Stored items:
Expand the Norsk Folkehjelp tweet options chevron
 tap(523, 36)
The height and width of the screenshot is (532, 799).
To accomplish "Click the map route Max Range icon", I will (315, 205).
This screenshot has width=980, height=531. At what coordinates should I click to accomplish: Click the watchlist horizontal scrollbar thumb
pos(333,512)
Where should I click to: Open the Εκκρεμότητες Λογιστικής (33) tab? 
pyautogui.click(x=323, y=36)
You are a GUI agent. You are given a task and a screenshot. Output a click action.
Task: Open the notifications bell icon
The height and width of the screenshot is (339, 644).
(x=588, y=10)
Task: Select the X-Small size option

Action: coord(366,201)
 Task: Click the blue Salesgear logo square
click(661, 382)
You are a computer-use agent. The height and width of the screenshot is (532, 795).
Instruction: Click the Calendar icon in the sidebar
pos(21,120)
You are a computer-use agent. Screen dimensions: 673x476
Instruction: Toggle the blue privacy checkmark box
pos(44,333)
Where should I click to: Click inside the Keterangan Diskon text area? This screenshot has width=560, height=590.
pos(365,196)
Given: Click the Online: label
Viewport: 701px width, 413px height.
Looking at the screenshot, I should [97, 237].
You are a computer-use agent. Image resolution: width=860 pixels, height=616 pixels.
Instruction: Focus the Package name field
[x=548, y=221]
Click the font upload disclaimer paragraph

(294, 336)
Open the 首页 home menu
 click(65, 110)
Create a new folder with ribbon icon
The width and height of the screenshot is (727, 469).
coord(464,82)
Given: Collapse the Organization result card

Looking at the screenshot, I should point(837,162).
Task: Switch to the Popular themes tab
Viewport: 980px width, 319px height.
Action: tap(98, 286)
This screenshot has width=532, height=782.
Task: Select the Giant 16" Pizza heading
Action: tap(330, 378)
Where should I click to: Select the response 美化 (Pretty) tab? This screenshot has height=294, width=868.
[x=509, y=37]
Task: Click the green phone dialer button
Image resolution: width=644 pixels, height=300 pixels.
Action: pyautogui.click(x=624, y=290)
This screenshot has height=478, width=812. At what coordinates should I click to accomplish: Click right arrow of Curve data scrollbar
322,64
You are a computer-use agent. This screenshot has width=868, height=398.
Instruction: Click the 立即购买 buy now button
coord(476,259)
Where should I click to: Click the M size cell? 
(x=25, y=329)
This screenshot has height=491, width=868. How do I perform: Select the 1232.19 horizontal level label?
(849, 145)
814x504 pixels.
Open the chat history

Description of the task
Please reproduce, exactly as they appear above, the lines from the line containing "The height and width of the screenshot is (339, 644)." up to and including the line containing "You are a computer-use agent. The".

Completed exercise
The height and width of the screenshot is (339, 644).
(x=588, y=10)
Task: Select the X-Small size option

Action: coord(366,201)
 Task: Click the blue Salesgear logo square
click(661, 382)
You are a computer-use agent. The height and width of the screenshot is (532, 795).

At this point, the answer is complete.